ABOUT THIS EXERCISE
Look in the material below for the line holding "Where should I click to: Click the Undo". Set it down exactly, with each later line up to and including the line holding "Task: Switch to the Комментарии tab".

** DATA SUPPLIED follows **

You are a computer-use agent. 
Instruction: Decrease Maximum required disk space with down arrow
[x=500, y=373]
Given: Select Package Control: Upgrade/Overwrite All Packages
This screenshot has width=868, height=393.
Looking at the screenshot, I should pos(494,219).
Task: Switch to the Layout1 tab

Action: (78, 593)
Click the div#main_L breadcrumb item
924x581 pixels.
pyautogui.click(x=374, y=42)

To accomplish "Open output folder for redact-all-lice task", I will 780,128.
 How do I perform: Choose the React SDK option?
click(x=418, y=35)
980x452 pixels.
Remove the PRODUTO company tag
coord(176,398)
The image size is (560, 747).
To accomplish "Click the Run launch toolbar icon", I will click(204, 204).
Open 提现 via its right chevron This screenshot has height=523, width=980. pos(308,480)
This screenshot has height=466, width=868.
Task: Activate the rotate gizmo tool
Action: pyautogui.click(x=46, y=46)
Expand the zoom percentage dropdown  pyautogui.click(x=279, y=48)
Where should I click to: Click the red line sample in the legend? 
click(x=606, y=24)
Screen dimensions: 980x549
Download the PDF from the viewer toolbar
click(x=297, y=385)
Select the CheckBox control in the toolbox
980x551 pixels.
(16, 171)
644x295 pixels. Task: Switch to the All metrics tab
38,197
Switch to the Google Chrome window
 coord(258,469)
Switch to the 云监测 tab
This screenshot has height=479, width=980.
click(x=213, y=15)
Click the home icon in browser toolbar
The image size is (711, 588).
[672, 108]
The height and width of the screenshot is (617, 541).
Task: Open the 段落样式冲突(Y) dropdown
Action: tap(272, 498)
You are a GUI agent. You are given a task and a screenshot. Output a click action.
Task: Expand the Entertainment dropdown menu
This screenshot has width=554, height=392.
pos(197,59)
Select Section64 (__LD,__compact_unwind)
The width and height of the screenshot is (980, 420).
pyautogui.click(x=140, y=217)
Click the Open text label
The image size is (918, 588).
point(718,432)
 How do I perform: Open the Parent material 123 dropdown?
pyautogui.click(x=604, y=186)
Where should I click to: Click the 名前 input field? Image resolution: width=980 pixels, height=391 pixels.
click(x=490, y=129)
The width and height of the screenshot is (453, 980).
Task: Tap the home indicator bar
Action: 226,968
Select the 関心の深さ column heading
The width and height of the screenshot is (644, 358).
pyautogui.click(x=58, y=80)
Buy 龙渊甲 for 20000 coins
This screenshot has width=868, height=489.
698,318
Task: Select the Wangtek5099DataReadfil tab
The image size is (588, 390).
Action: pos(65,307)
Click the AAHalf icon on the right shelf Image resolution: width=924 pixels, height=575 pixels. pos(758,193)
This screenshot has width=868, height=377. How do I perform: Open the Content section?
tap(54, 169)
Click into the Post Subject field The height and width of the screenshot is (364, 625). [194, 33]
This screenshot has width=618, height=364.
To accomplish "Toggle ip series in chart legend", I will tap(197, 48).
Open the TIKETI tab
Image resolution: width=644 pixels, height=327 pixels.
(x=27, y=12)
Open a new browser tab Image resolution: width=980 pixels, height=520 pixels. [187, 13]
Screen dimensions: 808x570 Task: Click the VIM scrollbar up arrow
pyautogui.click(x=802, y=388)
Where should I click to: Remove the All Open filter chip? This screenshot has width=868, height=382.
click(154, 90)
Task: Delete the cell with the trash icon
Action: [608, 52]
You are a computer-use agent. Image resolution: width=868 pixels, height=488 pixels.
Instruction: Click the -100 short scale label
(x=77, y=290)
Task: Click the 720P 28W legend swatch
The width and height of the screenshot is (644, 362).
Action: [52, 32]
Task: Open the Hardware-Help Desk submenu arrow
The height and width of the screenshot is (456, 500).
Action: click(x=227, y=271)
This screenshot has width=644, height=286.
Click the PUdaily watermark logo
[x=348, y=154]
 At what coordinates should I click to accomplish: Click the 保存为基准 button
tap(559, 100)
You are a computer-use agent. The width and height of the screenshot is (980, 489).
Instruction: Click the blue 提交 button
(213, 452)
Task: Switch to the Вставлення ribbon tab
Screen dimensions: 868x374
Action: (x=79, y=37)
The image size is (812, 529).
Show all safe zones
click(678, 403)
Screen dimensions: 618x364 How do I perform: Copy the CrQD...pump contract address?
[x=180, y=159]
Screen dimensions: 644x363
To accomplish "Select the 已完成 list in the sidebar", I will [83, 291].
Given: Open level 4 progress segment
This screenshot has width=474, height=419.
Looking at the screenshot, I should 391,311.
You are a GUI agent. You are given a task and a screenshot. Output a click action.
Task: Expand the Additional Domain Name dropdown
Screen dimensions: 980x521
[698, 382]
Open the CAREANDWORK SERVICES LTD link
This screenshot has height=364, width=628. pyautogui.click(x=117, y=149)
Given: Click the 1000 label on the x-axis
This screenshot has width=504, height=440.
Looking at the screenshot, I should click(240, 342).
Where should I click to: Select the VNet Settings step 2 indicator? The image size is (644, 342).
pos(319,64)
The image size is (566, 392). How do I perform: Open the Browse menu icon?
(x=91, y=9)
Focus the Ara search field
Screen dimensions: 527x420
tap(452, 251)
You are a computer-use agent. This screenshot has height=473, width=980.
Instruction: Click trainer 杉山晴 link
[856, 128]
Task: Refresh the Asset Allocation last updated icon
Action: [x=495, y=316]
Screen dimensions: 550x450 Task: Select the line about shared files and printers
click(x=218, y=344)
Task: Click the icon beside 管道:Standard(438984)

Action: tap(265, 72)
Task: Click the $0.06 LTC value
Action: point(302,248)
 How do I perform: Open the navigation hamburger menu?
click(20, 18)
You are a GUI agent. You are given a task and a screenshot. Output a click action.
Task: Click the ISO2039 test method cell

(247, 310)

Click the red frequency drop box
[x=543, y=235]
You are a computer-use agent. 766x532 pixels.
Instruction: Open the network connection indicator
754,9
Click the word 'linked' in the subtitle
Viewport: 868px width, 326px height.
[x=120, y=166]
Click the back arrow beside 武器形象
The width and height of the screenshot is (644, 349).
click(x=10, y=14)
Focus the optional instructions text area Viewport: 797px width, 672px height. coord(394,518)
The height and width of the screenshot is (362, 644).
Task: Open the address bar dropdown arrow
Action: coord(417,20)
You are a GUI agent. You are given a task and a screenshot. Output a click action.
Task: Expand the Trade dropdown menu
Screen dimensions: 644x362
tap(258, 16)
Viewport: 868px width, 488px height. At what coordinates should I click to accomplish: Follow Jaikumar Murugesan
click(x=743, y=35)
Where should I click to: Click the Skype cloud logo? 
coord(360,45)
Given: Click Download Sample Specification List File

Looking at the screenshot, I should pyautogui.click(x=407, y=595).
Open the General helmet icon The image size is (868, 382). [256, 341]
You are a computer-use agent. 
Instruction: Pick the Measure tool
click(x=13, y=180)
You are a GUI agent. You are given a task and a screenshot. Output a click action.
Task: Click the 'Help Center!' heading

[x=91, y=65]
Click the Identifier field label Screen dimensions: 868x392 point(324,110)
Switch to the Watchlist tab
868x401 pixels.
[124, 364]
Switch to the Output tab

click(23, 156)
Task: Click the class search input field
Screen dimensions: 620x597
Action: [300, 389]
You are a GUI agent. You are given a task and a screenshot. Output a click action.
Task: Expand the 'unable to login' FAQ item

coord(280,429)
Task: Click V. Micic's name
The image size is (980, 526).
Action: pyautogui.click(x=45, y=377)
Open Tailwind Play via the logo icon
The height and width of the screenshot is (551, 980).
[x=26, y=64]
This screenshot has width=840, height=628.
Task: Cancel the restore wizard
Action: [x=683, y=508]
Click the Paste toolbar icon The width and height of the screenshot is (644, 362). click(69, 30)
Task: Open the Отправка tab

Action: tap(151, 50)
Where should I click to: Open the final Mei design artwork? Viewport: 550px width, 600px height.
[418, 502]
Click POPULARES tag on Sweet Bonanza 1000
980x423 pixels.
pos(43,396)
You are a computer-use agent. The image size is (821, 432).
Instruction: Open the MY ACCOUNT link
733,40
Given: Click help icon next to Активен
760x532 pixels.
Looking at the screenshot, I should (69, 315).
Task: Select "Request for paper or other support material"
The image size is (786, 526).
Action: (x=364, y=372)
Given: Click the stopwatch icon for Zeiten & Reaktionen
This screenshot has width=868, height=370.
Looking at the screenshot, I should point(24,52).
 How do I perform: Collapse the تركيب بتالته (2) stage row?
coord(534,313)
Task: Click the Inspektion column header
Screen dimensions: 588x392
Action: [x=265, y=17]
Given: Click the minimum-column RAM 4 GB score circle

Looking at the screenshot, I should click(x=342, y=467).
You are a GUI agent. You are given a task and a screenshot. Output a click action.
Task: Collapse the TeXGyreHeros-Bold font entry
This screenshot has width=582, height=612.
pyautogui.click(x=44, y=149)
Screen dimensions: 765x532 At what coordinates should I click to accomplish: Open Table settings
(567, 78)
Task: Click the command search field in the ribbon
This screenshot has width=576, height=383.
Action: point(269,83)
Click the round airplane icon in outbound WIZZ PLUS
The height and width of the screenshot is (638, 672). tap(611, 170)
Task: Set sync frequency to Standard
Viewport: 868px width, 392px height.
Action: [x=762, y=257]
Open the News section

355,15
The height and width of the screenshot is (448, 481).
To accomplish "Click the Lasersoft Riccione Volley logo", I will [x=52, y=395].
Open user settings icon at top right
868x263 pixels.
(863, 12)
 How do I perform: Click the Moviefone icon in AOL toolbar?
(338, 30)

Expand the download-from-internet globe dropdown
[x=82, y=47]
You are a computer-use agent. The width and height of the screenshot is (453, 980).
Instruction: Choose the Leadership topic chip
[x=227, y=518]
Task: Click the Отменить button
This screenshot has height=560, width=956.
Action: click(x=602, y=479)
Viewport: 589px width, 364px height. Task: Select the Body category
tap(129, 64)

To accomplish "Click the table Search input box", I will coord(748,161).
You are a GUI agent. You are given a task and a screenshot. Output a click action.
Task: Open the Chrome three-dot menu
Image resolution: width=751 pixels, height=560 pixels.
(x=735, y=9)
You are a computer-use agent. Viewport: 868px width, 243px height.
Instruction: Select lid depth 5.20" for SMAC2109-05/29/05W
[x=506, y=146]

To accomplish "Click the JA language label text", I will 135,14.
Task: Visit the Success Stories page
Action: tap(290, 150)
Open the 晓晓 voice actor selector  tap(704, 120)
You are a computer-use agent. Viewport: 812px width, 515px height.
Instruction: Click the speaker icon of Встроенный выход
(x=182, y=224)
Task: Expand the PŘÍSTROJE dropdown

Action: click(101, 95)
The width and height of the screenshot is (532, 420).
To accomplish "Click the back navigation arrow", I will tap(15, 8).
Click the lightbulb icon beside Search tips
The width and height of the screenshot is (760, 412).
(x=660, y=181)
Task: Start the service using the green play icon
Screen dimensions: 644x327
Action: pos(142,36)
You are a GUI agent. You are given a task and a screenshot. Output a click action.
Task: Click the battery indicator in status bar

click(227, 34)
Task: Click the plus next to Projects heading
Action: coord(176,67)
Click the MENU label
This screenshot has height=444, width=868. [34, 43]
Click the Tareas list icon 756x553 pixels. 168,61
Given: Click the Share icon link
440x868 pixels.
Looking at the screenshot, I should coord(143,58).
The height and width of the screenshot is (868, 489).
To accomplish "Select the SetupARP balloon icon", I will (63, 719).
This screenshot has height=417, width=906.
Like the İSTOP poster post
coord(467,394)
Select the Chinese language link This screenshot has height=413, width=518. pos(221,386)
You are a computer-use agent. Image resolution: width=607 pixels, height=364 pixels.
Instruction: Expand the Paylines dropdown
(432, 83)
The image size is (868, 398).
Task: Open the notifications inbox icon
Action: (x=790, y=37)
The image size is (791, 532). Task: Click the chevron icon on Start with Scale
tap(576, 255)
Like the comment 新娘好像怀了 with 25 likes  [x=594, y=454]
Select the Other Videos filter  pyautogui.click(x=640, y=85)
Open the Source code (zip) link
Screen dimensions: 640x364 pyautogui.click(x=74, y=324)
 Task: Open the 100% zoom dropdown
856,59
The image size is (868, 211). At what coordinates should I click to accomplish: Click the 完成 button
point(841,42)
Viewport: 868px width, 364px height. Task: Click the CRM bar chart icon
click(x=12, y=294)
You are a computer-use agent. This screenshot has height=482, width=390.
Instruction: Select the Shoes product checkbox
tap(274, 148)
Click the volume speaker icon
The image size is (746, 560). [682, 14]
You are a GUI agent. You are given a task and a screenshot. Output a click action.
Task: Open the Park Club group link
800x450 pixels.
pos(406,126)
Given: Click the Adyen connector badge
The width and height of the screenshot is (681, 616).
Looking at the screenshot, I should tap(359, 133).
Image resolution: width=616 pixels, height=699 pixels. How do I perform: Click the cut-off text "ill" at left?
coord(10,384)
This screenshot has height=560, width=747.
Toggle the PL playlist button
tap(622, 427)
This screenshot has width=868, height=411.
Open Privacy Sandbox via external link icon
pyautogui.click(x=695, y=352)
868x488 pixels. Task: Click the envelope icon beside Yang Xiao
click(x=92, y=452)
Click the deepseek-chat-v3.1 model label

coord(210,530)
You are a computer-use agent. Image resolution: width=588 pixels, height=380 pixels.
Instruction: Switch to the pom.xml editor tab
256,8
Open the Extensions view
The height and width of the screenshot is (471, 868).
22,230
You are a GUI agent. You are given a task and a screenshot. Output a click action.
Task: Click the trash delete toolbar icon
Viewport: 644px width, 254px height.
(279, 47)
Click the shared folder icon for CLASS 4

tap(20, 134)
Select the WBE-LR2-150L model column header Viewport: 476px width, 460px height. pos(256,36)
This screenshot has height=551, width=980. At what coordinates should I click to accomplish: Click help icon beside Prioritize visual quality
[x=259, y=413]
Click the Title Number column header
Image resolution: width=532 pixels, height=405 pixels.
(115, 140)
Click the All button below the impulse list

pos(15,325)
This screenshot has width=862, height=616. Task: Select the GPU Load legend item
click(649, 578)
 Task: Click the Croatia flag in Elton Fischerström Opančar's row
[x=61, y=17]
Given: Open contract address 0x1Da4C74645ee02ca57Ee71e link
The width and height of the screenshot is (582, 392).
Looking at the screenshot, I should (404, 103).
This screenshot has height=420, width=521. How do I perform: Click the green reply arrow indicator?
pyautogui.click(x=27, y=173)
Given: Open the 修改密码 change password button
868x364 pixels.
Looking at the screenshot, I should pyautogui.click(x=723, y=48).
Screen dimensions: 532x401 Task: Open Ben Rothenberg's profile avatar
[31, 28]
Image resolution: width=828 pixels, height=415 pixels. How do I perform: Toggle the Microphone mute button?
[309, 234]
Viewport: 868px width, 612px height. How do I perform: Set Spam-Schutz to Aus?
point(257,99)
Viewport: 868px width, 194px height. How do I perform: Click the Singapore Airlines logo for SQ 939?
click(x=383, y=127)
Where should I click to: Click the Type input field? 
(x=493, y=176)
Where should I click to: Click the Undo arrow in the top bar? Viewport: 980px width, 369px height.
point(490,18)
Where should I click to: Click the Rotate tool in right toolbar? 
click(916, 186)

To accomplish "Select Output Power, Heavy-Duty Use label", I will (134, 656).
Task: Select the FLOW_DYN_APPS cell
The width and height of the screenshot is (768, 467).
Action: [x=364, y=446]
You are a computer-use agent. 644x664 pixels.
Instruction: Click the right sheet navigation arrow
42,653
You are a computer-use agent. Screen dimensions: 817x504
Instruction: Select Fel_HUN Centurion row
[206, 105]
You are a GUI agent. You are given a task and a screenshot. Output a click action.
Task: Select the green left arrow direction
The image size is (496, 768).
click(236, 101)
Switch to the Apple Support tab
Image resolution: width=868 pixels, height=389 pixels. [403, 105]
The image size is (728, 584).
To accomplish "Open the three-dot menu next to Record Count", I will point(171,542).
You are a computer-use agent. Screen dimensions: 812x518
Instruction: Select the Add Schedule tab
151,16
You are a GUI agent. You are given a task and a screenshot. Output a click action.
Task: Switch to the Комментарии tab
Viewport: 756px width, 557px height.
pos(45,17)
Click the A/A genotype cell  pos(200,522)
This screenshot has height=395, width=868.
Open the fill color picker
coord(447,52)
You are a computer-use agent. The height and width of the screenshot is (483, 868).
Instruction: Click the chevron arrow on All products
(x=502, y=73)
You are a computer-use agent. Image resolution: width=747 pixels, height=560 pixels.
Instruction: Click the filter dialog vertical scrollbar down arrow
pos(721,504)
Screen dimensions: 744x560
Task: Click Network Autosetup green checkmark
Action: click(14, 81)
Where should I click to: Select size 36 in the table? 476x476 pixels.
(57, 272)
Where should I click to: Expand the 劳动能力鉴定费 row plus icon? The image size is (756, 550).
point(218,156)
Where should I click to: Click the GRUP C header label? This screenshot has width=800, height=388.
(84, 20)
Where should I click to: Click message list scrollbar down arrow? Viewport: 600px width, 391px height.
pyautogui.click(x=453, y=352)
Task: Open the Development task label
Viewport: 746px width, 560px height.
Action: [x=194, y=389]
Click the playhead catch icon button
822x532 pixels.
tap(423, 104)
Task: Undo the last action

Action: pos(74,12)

** End of DATA SUPPLIED **

ANSWER BELOW
Where should I click to: Click the Undo arrow in the top bar? Viewport: 980px width, 369px height.
point(490,18)
Where should I click to: Click the Rotate tool in right toolbar? 
click(916, 186)

To accomplish "Select Output Power, Heavy-Duty Use label", I will (134, 656).
Task: Select the FLOW_DYN_APPS cell
The width and height of the screenshot is (768, 467).
Action: [x=364, y=446]
You are a computer-use agent. 644x664 pixels.
Instruction: Click the right sheet navigation arrow
42,653
You are a computer-use agent. Screen dimensions: 817x504
Instruction: Select Fel_HUN Centurion row
[206, 105]
You are a GUI agent. You are given a task and a screenshot. Output a click action.
Task: Select the green left arrow direction
The image size is (496, 768).
click(236, 101)
Switch to the Apple Support tab
Image resolution: width=868 pixels, height=389 pixels. [403, 105]
The image size is (728, 584).
To accomplish "Open the three-dot menu next to Record Count", I will point(171,542).
You are a computer-use agent. Screen dimensions: 812x518
Instruction: Select the Add Schedule tab
151,16
You are a GUI agent. You are given a task and a screenshot. Output a click action.
Task: Switch to the Комментарии tab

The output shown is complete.